In the mid 1800’s, the US population was moving west and train service was the ideal mode of transportation. It was cheaper and quicker then alternatives available at the time. Vanderbilt took advantage of the situation and made a fortune. When Vanderbilt died, railroads had become the greatest force in modern industry, and Vanderbilt was the richest man in Europe or America, and the largest owner of railroads in the world. His net worth would have been more than $200 billion in today’s dollars.

"Any fool can make a fortune; It takes a man of brains to hold onto it after it is made." –Cornelius Vanderbilt

The irony is the Vanderbilt family were terrible at managing money and within just 50 years of Cornelius’s death, the Vanderbilt family fortune was completely gone. The Vanderbilts are best remembered for displaying their extravagant wealth by erecting opulent mansions (10 from what I found online) on Manhattan’s Fifth Avenue and throwing fancy parties on a regular basis that would put the Great Gatsby to shame. They were more interested in spending than investing and growing their net worth. The Great Depression hit in the 1930’s and eventually most of the money was gone.

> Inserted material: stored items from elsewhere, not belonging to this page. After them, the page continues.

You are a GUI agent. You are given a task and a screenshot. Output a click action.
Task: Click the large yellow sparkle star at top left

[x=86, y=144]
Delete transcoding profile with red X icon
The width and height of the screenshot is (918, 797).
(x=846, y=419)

Most ultra wealthy families live by the financial advice “Save the principal, spend the interest.” Looks like the Vanderbilts never followed that advice and paid a heavy price for it, literally. They should have kept their railroad stocks and lived off the dividends.

In Canada, railroad stocks such as Canadian National (CN) Railway and Canadian Pacific (CP) Railway Limited. have been fantastic investments over the past 20+ years.

As per their website, “CN Rail stock has increased at a compound annual growth rate of 16% since our initial public offering in 1995.” Incredible, yet nobody talks about this. Not even investment professionals. Annual double digit returns for 26 years is a fantastic investment yet nobody pays attention.

CN Rail share price was around $11 in 2003 and today it’s around $138 a share.

The quarterly dividend was $0.08 a share back in 2003. It’s $.62 a share now. Annualised high double digit capital and dividend growth. Most people get annual pay raises in the 2% to 3% range and banks pay less than 1% for money left in savings accounts.

Canada has a rail duopoly: where two firms have dominant or exclusive control over a market. CN and CP are the only options for companies to ship products via rail. It is impossible for a billionaire or another company to come in and set up a railway. Good luck trying to lay track in one city let alone a country like Canada. It’s not just the billions it would require in start up costs but just trying to get all the legal, government and environmental approvals makes it an impossible task. Nobody wants a rail line in their backyard especially after a runaway train carrying crude oil derailed and exploded in 2013 in Lac-Megantic, Quebec, killing forty-seven people. It made national headlines. Look how hard it is to build pipelines in North America.

According to Howard Green’s book Railroader (Best book on the rail industry), the construction of CP railroad had been financed and backed by the federal government. CP received 25 million acres of government land. 600 Chinese workers (official count and could be higher) died constructing the railway in Canada and Indigenous communities ceded control of land. I don’t think anyone followed any strict environmental regulations when they blew up mountains in the Western Canada to lay rail tracks.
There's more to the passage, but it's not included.